--- Task description ---
Restate the listing exactly and in full.

--- Provided information ---
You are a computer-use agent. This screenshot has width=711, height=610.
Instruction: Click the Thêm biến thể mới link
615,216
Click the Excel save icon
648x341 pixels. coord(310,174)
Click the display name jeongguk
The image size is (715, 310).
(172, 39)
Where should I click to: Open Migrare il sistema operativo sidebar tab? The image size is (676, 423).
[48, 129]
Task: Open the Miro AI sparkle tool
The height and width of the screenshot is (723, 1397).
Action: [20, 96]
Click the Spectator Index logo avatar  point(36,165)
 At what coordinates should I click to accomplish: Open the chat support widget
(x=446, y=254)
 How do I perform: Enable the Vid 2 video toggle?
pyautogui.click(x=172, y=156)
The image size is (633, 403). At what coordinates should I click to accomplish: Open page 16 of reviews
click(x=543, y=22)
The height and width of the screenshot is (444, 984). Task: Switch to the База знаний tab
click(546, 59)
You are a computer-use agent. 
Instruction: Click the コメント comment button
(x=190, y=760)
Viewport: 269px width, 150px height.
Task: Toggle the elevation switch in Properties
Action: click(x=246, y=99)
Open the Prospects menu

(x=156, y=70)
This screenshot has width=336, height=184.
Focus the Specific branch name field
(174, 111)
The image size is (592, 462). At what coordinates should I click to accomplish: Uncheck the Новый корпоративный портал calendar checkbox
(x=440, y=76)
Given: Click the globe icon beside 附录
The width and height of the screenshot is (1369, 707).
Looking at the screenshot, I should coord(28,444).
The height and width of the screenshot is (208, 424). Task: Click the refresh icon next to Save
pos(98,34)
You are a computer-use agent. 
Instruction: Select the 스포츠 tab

--- Result below ---
You are a computer-use agent. This screenshot has width=711, height=610.
Instruction: Click the Thêm biến thể mới link
615,216
Click the Excel save icon
648x341 pixels. coord(310,174)
Click the display name jeongguk
The image size is (715, 310).
(172, 39)
Where should I click to: Open Migrare il sistema operativo sidebar tab? The image size is (676, 423).
[48, 129]
Task: Open the Miro AI sparkle tool
The height and width of the screenshot is (723, 1397).
Action: [20, 96]
Click the Spectator Index logo avatar  point(36,165)
 At what coordinates should I click to accomplish: Open the chat support widget
(x=446, y=254)
 How do I perform: Enable the Vid 2 video toggle?
pyautogui.click(x=172, y=156)
The image size is (633, 403). At what coordinates should I click to accomplish: Open page 16 of reviews
click(x=543, y=22)
The height and width of the screenshot is (444, 984). Task: Switch to the База знаний tab
click(546, 59)
You are a computer-use agent. 
Instruction: Click the コメント comment button
(x=190, y=760)
Viewport: 269px width, 150px height.
Task: Toggle the elevation switch in Properties
Action: click(x=246, y=99)
Open the Prospects menu

(x=156, y=70)
This screenshot has width=336, height=184.
Focus the Specific branch name field
(174, 111)
The image size is (592, 462). At what coordinates should I click to accomplish: Uncheck the Новый корпоративный портал calendar checkbox
(x=440, y=76)
Given: Click the globe icon beside 附录
The width and height of the screenshot is (1369, 707).
Looking at the screenshot, I should coord(28,444).
The height and width of the screenshot is (208, 424). Task: Click the refresh icon next to Save
pos(98,34)
You are a computer-use agent. 
Instruction: Select the 스포츠 tab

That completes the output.